L’un des risques évoqués est la contamination de plantes conventionnelles ou biologiques par des PGM. Si ce risque est reconnu et documenté, la question est de savoir s’il est techniquement inévitable ou si des mesures précises de coexistence pourrait le résoudre.
Les partisans des plantes transgéniques proposent donc certaines mesures de coexistence :
mise en place d’une zone tampon (cultivée avec des plantes non transgéniques) autour du champ de culture des PGM,
mise en place de barrières végétales (haies hautes), afin de piéger le pollen lors de son transport,
mise en place de zones géographiques entièrement réservées aux PGM,
décalage des dates de floraison, donc des dates de semis...
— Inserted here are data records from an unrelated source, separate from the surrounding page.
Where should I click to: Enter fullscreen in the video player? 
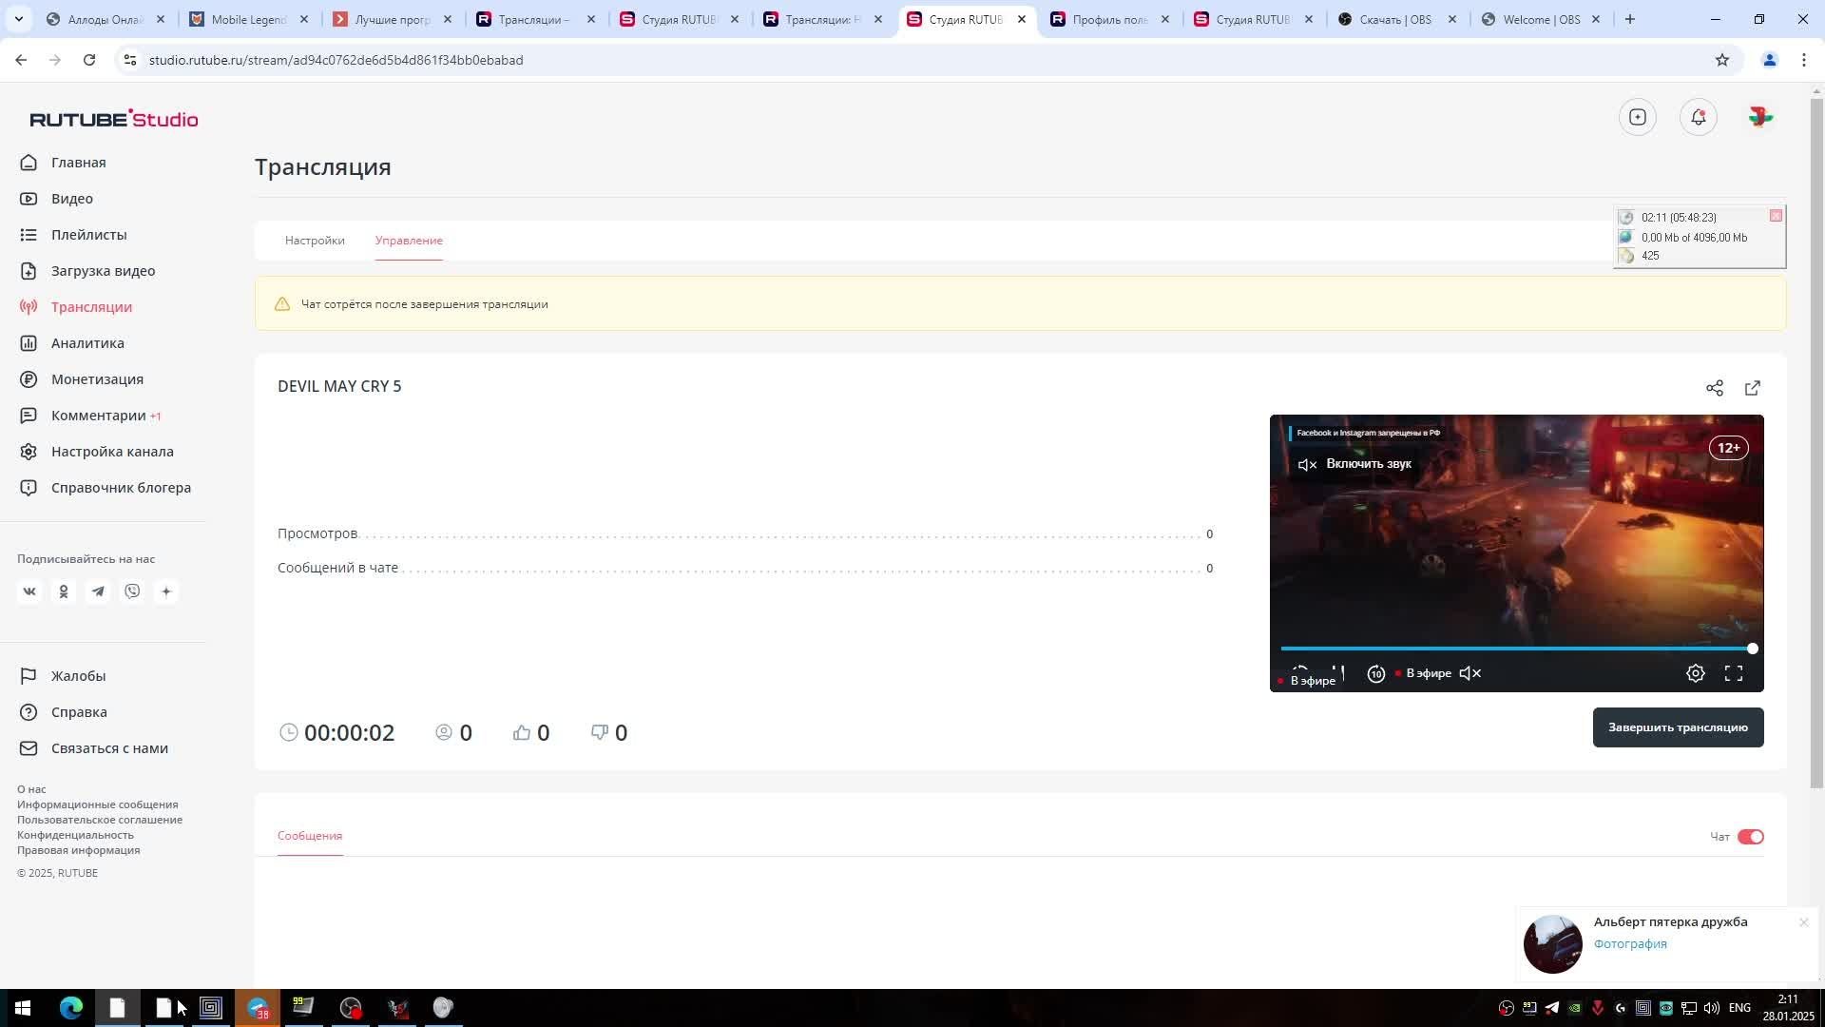(1733, 673)
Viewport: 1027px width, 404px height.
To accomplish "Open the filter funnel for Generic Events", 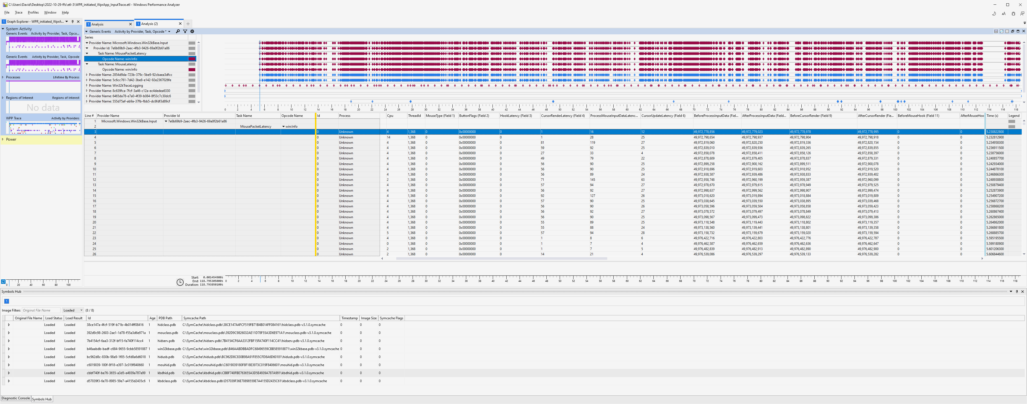I will 185,31.
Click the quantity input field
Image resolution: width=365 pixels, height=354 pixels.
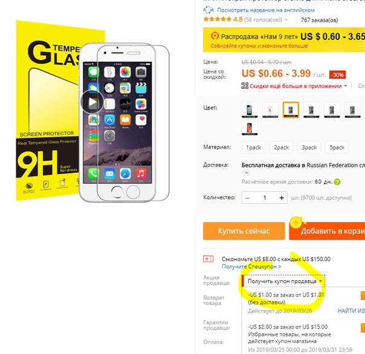pyautogui.click(x=265, y=198)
Ces mesures recquièrent toutes des précisions techniques. Prenons, par exemple, les ”zones tampon". Quelle distance faudra-t-il accepter ? Au Canada, la loi impose entre 400 et 800 mètres, alors qu’une étude britannique estime que le pollen de colza peut se diffuser jusqu’à 16 km.
A ces mesures « anti-polliniques », il faut ajouter des mesures de ségrégation des filières, techniquement plus complexes et plus coûteuses. En effet, certains chercheurs estiment que la contamination des filières non GM par des PGM est plus liée à des causes humaines que biologiques.
La dernière question est de savoir qui prend en charge le coût de cette coexistence, de cette ségrégation des filières et qui est responsable en cas de contamination. A l’heure actuelle, l’Union européenne a renvoyé ces questions aux Etats membres.
Alors, les OGM peuvent-ils cohabiter avec d’autres plantes, conventionnelles ou biologiques ? Certains clament haut et fort que cette coexistence est impossible. D’autres, qu’elle est possible... si on accepte un certain taux de contamination. Tous s’accordent donc sur le fait qu’une ségrégation stricte des filières (avec un mélange qui reste au seuil de 0,1%) est quasi impossible, ou en tout cas extrêmement coûteuse.